QUOTED PASSAGE
Yeah, I know, there’s a lot going on here. Let me break it down for you. My best guess on the year is 1987. That would make me about six-years-old, my older sister Belinda about sixteen-years-old maybe seventeen, depending on whether this photo was taken before or after July 10th. That’s a crapshoot. It’s obviously summer. I’m not holding any poppers, or snakes, or smoke balls, but that doesn’t mean much. Still could have been near the 4th of July.
My sister is the one standing next to me by the picnic table and the girl on the lounge, I think, is Shane. Shane was one of my sister’s friends, and aside from knowing that Shane drove a truck and had a boyfriend who once showed up at our house in the middle of the night to ask my mom if she would hold $10,000 cash for him for a few days, I don’t remember much about her. I do remember holding the $10,000 cash in my hands when my mom called me into the utility closet, closed the door, and asked me if I wanted to hold $10,000 cash to see what it felt like. I think I may have buried my lead.
My mom has to be the one taking the picture. I know this because suddenly I’m all too aware of what I’m looking at. I’m looking at the one and only time we ever attempted to go camping.
It had to have been Shane’s idea. Had to have been. Or maybe something Shane and my sister cooked up together while they were drinking Boone’s Farm, and chain smoking Marlboro Lights in the Kentucky Fried Chicken parking lot after my sister got off work. Why my mom and I were brought along, I can’t say. Shane was the only one with a working vehicle, unless this was that short time when my sister had that big land yacht with the dead-body trunk she bought off an old guy for $200. Who knows.
But I do remember with clarity now, that there was a tent. And a BBQ grill. We ate hot dogs. We sat in tall, itchy grass. Or probably just I did, maybe on a blanket, the adults had chairs. I remember my mom dousing me with that bottle of OFF on the table there, and her being overly anxious about the trash bag hanging off the table because of bears. I remember that my sister told her we didn’t have bears in Kansas. But she wasn’t convinced. And neither was I.

WRITTEN REQUEST 1
Could you return the passage of the camping memory between "It had to have" and "for $200. Who knows.", inclusive, word for word?
WRITTEN REQUEST 2
Answer these questions about the camping memory:
(a) What year does the narrator give as a best guess for when the photo was taken?
(b) What kind of vehicle did Shane drive?
(c) What did the sister tell the mom about bears?
WRITTEN REQUEST 3
Can you extend the camping memory with a few more sentences that pick up right after its final sentence?

(A run of lines)

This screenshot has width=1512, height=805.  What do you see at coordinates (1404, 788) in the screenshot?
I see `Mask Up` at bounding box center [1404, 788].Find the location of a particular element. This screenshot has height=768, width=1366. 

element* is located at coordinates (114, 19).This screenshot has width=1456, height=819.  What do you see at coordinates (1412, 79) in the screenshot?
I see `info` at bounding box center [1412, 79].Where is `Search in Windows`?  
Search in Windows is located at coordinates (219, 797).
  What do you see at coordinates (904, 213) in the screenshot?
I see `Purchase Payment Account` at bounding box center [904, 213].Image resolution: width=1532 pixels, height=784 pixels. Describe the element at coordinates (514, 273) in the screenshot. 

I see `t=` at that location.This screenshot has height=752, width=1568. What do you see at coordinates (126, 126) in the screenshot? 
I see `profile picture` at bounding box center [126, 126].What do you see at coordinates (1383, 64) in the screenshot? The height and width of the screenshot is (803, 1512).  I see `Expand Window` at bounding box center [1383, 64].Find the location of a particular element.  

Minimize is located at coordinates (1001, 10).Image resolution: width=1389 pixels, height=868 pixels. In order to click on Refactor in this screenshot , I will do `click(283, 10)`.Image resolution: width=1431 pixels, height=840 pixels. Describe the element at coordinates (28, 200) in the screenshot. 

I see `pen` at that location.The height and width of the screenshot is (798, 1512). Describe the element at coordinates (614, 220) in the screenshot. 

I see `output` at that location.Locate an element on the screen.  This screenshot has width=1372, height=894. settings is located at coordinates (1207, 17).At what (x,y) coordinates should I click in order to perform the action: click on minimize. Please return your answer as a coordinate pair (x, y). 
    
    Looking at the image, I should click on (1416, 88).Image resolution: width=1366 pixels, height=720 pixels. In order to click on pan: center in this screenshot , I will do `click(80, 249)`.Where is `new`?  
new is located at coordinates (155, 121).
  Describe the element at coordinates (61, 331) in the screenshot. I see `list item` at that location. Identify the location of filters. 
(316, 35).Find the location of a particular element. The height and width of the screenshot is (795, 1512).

EXERCISE OUTPUT 1
It had to have been Shane’s idea. Had to have been. Or maybe something Shane and my sister cooked up together while they were drinking Boone’s Farm, and chain smoking Marlboro Lights in the Kentucky Fried Chicken parking lot after my sister got off work. Why my mom and I were brought along, I can’t say. Shane was the only one with a working vehicle, unless this was that short time when my sister had that big land yacht with the dead-body trunk she bought off an old guy for $200. Who knows.

EXERCISE OUTPUT 2
(a) 1987
(b) A truck
(c) That there were no bears in Kansas

EXERCISE OUTPUT 3
The orange bottle on the table is either lighter fluid or suntan lotion. Pretty sure that’s a bottle of drinking water on the seat of the table. Or maybe bathing water. Or washing your hands water. Or pouring over your privates after you peed water. It was probably for all of that.
At some point when I asked if I could swim in the lake, everyone yelled “NO!” all at once. I was allowed, however, to walk into the lake for a little bit, up to my ankles maybe? And then later my mother told me about one time when Belinda almost drowned in a lake and OMIGOD! That’s why I was terrified of water and a full-grown adult before I was taught how to swim. This explains so much.
Later, after the tent was set up, the campfire was roaring, and the stars were out and beautiful, I drifted off to sleep in a little pallet in the tent, only to be violently shaken awake about 2:00 am and told that we had to go home. Everyone had had enough of camping and my sister needed her own bed and toilet.
Yep, that was the one time my family attempted camping when I was a child. I’d call it a success.
M.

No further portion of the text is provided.